To his credit, Ike soon realized that he had gravely underestimated the threat to U.S. novelistic hegemony. He promptly chartered the National Aesthetics and Style Administration, a crash program designed, among other worthy goals, to close the “simile gap.”

The fledgling agency’s first results were hardly encouraging. Several early prototypes experienced problems in the idea stage. Some painstakingly developed characters never even made it off the page before imploding.

Gradually, however, U.S. efforts began to close the distance. By executive order, Ike put campus writing programs on a war footing. Federal funds began pouring into promising startups including the Stanford Writing Program, under the direction of Canadian defector Wallace Stegner.
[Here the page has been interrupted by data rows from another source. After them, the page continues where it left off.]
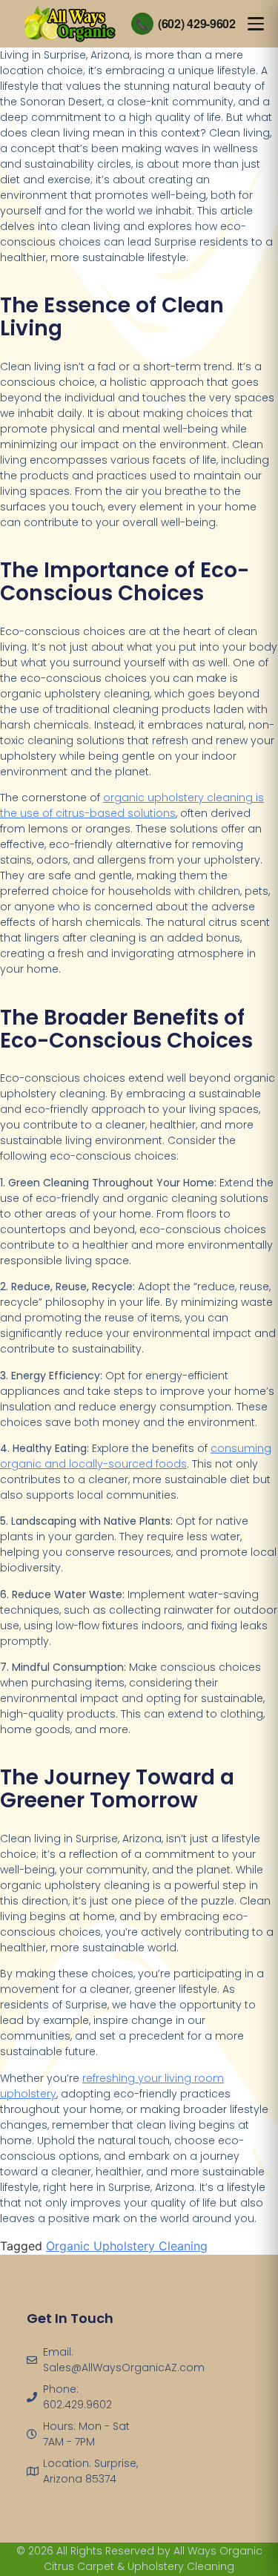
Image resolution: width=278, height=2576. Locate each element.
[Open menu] (256, 24)
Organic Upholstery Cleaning (127, 2245)
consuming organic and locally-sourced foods (135, 1456)
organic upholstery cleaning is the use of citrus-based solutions (132, 805)
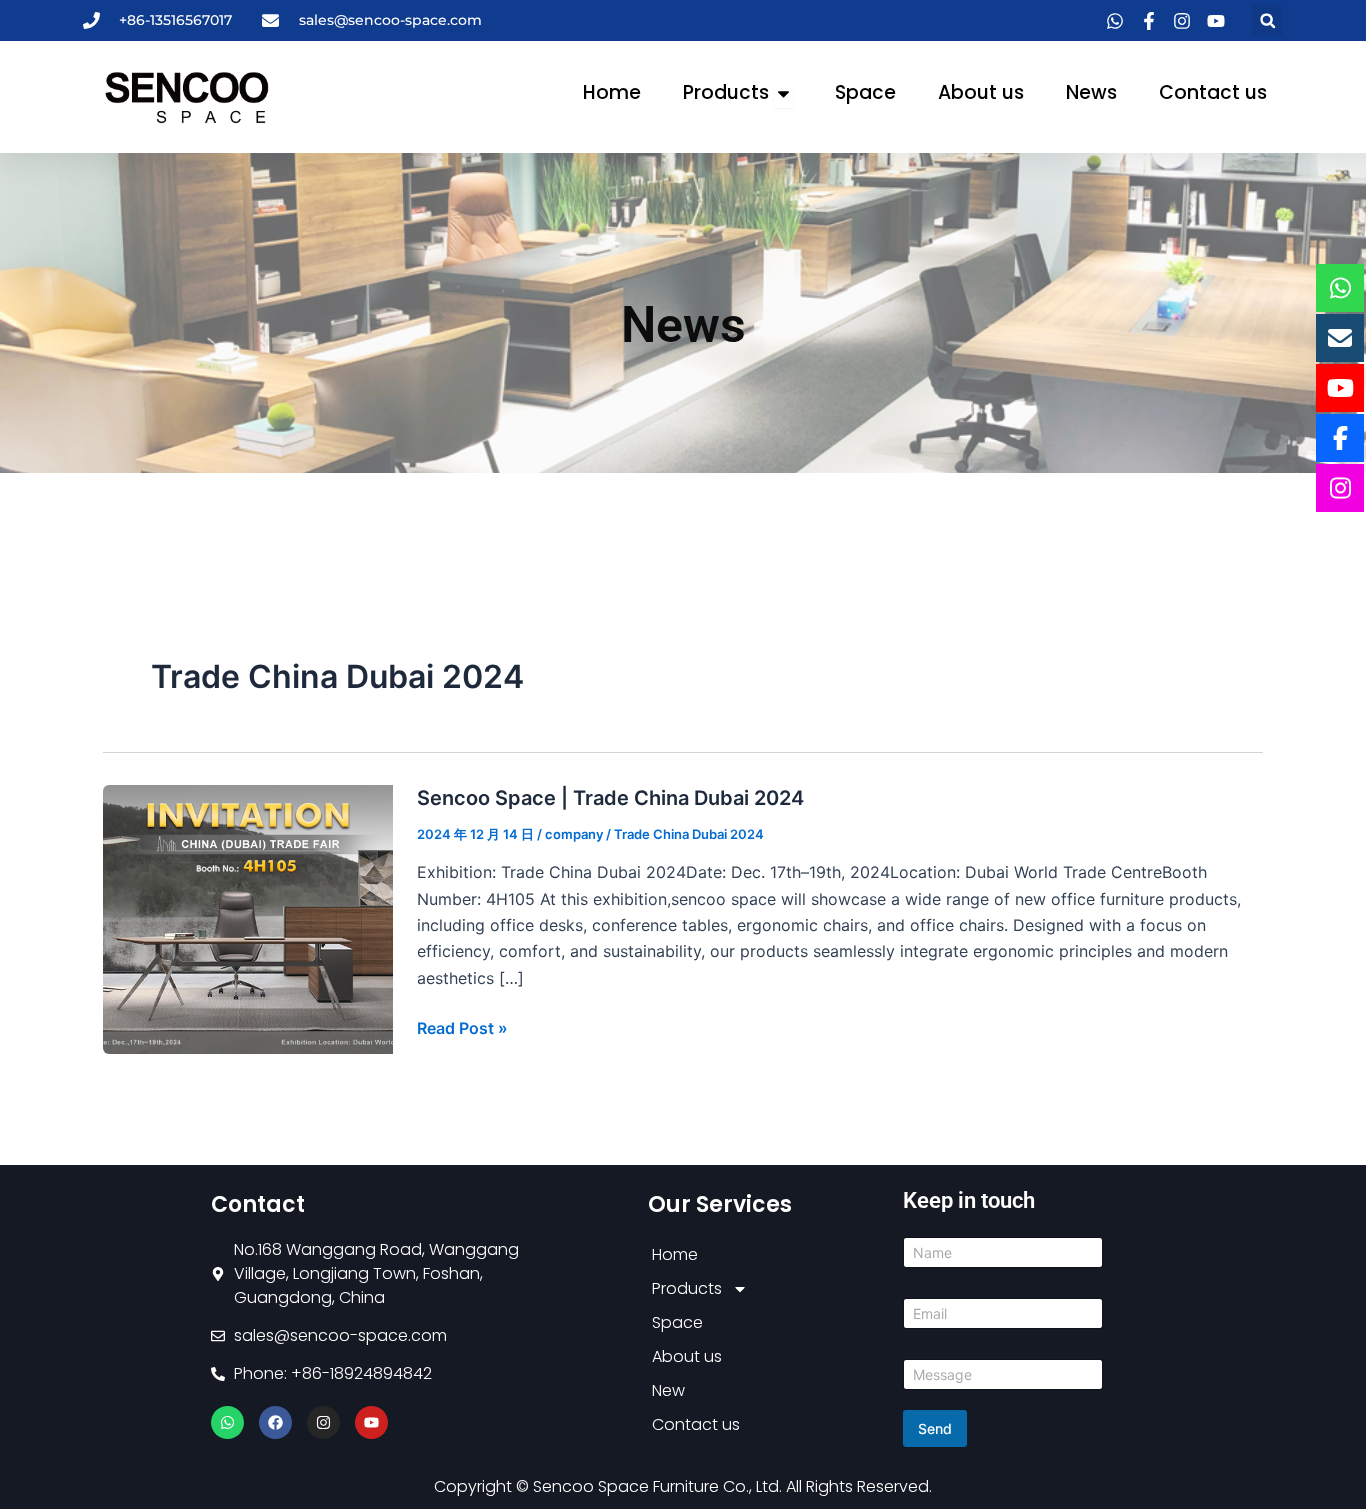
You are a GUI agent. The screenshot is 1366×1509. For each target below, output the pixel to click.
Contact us (696, 1424)
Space (677, 1322)
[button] (1267, 20)
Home (675, 1254)
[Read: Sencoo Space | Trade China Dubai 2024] (248, 918)
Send (935, 1428)
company (574, 834)
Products (687, 1288)
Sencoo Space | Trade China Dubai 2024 (610, 798)
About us (687, 1356)
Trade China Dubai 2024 (689, 834)
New (668, 1390)
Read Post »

There, under Stegner’s stern tutelage, such writers as Larry McMurtry (Lonesome Dove), Ernest J. Gaines (A Lesson Before Dying), and Ken Kesey (One Flew Over the Cuckoo’s Nest) made their first tentative experiments in narrative-driven propulsion.

A small Christmas grant to writer Harper Lee resulted in the 1960 publication of To Kill a Mockingbird, restoring some measure of pride to the country’s beleaguered literati. John F. Kennedy won the White House in 1960, in part by accusing the Eisenhower administration of being “soft on modernism.” He soon committed the country to “the goal, before this decade is out, of landing a novelist atop the bestseller list and returning him safely to the literary establishment.” By 1969, with Roth’s Portnoy’s Complaint, American national literature had made good on Kennedy’s vow.

Recalling those heady days, novelist Thomas Pynchon recently allowed as how “1958, to be sure, was another planet. When the Zhivago reviews hit, I remember sitting around the Cornell Student Union drinking Red Cap Ale with Richard Farina, Jules Siegel and Mike Curtis, all those guys. We swore we were going to do Pasternak one better – not for America so much, but just for literature. I changed my major from engineering to English the next day.”